Could you print every record below exactly as it appears?
--- RECORD SET Enclosed Below ---
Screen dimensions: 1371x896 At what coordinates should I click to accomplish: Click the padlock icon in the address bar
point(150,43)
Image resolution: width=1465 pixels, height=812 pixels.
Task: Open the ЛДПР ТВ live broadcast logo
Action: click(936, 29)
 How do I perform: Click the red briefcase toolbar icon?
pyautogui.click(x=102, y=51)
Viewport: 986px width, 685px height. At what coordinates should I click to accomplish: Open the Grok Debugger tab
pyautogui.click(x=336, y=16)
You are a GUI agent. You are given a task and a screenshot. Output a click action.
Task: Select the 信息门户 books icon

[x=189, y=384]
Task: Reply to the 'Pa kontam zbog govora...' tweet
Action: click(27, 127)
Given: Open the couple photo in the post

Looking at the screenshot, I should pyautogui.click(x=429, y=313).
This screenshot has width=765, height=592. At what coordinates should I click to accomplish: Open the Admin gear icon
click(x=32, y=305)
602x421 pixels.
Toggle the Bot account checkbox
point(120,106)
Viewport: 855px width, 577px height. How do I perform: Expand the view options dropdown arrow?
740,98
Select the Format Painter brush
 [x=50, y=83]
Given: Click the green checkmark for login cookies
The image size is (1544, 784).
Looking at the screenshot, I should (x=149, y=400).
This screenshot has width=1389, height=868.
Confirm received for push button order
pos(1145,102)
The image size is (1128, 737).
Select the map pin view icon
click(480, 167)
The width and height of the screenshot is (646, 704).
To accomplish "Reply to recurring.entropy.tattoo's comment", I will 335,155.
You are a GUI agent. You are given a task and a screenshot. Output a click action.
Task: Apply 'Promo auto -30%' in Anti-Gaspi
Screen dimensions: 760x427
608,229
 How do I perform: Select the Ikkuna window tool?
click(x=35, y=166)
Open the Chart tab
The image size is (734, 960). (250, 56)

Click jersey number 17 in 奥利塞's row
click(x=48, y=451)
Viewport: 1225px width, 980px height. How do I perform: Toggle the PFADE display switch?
--- End of Enclosed RECORD SET ---
**RESULT FOR THIS TASK:**
Screen dimensions: 1371x896 At what coordinates should I click to accomplish: Click the padlock icon in the address bar
point(150,43)
Image resolution: width=1465 pixels, height=812 pixels.
Task: Open the ЛДПР ТВ live broadcast logo
Action: click(936, 29)
 How do I perform: Click the red briefcase toolbar icon?
pyautogui.click(x=102, y=51)
Viewport: 986px width, 685px height. At what coordinates should I click to accomplish: Open the Grok Debugger tab
pyautogui.click(x=336, y=16)
You are a GUI agent. You are given a task and a screenshot. Output a click action.
Task: Select the 信息门户 books icon

[x=189, y=384]
Task: Reply to the 'Pa kontam zbog govora...' tweet
Action: click(27, 127)
Given: Open the couple photo in the post

Looking at the screenshot, I should pyautogui.click(x=429, y=313).
This screenshot has width=765, height=592. At what coordinates should I click to accomplish: Open the Admin gear icon
click(x=32, y=305)
602x421 pixels.
Toggle the Bot account checkbox
point(120,106)
Viewport: 855px width, 577px height. How do I perform: Expand the view options dropdown arrow?
740,98
Select the Format Painter brush
 [x=50, y=83]
Given: Click the green checkmark for login cookies
The image size is (1544, 784).
Looking at the screenshot, I should (x=149, y=400).
This screenshot has width=1389, height=868.
Confirm received for push button order
pos(1145,102)
The image size is (1128, 737).
Select the map pin view icon
click(480, 167)
The width and height of the screenshot is (646, 704).
To accomplish "Reply to recurring.entropy.tattoo's comment", I will 335,155.
You are a GUI agent. You are given a task and a screenshot. Output a click action.
Task: Apply 'Promo auto -30%' in Anti-Gaspi
Screen dimensions: 760x427
608,229
 How do I perform: Select the Ikkuna window tool?
click(x=35, y=166)
Open the Chart tab
The image size is (734, 960). (250, 56)

Click jersey number 17 in 奥利塞's row
click(x=48, y=451)
Viewport: 1225px width, 980px height. How do I perform: Toggle the PFADE display switch?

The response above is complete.